The Sleeper Awakes by H. G. Wells
190 pages
Published 1910
Read from February 2 to February 24
Rating: ★ out of 5
CN: racism, sexual violence.
The works of Verne, Wells, Doyle, and other early writers of "scientific romances" are tainted with the racism of their times. In my limited experience, most of this racism has taken the form of the "Sambo" caricature, whether it be Zambo in The Lost World or Neb in The Mysterious Island -- a dehumanizing and degrading archetype, to be sure, but (in the context of contemporary popular thought) more or less a positive role, occasionally even heroic in small ways. With all my experience reading dead white dudes, however, I was not expecting the horrible racism and ugliness of the second half of The Sleeper Awakes.
The first half of the novel has occasional nasty gleams of this racial stereotyping, but I initially abandoned the read a couple weeks ago because, well, I had the flu and couldn't concentrate on jack, but also because the book was boring. Old-timey futurism is interesting in theory, but Wells' (occasional) gift for weaving interesting story through the worldbuilding fails him here. The Sleeper awakes after a trance of two centuries to find a world in some ways not far removed from our own reality. The despotic revolutionary Ostrog exults in the ascendancy of the "real aristocracy" of wealth, a two-level society of debauched and dissipated oligarchs crushing a vast, uneducated laboring class under their heel. The interests of "mercantile piety" compete for worshipers and tithe money with slogans the modern advertising industry (not to mention modern megachurches) would recognize. Automated news outlets incessantly hoot and gibber for the attention of the lowest common denominator in order to disseminate oligarchic propaganda. This would all be fascinating sociological speculation, remarkable for its prescience, if the plot had any momentum -- or, indeed, if the first two-thirds of the book involved anything more than the Sleeper observing how society has changed, first from afar on platforms and catwalks, later in disguise on the lower walkways and subterranean factories. And when Wells finally remembers to slip a plot in -- well, without exaggeration, I can say it might be the most racist shit I have ever read in a published novel. Wells' prophetic vision gets lost in an appalling glimpse of 1910.
Ostrog, to consolidate his power and forestall popular unrest in support of the Sleeper, summons a black police force from South Africa -- which immediately rouses the London populace into panic and open revolt, and shocks the Sleeper out of his inertia into his own personal rebellion. The black police, you see, look forward to "lordly times among the poor white trash": raping, terrorizing, committing bestial atrocities too horrible to print.

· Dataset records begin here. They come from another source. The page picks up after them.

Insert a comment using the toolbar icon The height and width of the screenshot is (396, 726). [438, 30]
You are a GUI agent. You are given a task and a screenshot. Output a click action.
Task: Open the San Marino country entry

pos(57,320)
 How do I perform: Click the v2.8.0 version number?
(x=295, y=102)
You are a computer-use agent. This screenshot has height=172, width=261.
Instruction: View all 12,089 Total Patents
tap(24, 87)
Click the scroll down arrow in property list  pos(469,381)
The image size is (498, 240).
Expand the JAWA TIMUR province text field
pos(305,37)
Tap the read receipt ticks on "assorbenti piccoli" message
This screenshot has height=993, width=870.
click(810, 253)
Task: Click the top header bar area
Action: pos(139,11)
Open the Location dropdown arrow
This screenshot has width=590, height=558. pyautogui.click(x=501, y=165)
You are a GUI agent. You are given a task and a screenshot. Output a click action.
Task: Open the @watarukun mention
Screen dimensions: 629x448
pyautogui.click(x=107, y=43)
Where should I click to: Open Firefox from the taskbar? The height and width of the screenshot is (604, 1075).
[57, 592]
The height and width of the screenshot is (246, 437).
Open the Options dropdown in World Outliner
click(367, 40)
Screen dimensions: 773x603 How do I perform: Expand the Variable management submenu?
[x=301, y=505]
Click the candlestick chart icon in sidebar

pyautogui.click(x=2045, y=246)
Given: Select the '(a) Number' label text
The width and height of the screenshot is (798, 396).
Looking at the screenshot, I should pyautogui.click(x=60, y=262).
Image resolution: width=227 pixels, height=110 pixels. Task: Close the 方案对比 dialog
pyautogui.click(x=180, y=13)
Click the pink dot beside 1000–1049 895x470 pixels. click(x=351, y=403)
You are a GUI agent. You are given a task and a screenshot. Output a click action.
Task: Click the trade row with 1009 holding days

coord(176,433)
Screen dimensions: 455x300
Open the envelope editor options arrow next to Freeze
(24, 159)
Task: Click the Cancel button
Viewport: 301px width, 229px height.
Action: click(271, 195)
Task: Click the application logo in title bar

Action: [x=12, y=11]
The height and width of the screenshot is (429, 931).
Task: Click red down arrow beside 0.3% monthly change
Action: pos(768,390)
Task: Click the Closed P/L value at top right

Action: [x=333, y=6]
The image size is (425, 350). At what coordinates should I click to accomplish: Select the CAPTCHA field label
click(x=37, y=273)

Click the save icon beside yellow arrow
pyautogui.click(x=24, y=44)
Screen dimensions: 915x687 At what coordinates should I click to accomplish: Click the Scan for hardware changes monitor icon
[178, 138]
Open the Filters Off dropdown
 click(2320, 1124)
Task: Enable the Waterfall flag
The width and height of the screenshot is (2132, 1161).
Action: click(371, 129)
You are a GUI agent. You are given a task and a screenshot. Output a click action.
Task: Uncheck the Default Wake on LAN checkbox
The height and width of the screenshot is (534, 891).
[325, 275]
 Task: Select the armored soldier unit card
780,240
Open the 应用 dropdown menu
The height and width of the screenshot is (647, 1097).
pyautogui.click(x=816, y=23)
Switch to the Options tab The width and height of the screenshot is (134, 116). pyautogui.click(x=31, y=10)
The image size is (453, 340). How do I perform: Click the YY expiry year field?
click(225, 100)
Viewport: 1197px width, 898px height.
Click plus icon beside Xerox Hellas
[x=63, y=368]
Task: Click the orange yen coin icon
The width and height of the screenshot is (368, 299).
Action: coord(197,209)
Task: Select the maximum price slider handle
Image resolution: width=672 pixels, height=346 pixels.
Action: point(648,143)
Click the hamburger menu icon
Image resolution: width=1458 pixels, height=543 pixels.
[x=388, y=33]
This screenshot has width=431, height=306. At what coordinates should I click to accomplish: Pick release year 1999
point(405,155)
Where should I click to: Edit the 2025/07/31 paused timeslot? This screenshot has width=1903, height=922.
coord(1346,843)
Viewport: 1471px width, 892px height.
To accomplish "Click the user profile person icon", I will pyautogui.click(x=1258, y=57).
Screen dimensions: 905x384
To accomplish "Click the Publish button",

Because they're black, and that's how Wells imagines their innate natures. "White men must be mastered by white men," the Sleeper implores Ostrog in one last appeal -- and then the climactic air battle revolves around the Sleeper delaying the African air fleet's approach to London so that the white underclass can mobilize a defense.
This is some evil shit here. We're talking The Birth of a Nation nastiness. This goes beyond the smug presumption of racial superiority in Verne and Doyle (at least in what I've read of their work). This sours me on Wells, even if, to be sadly realistic, he probably wasn't out of line with much popular white sentiment at the time.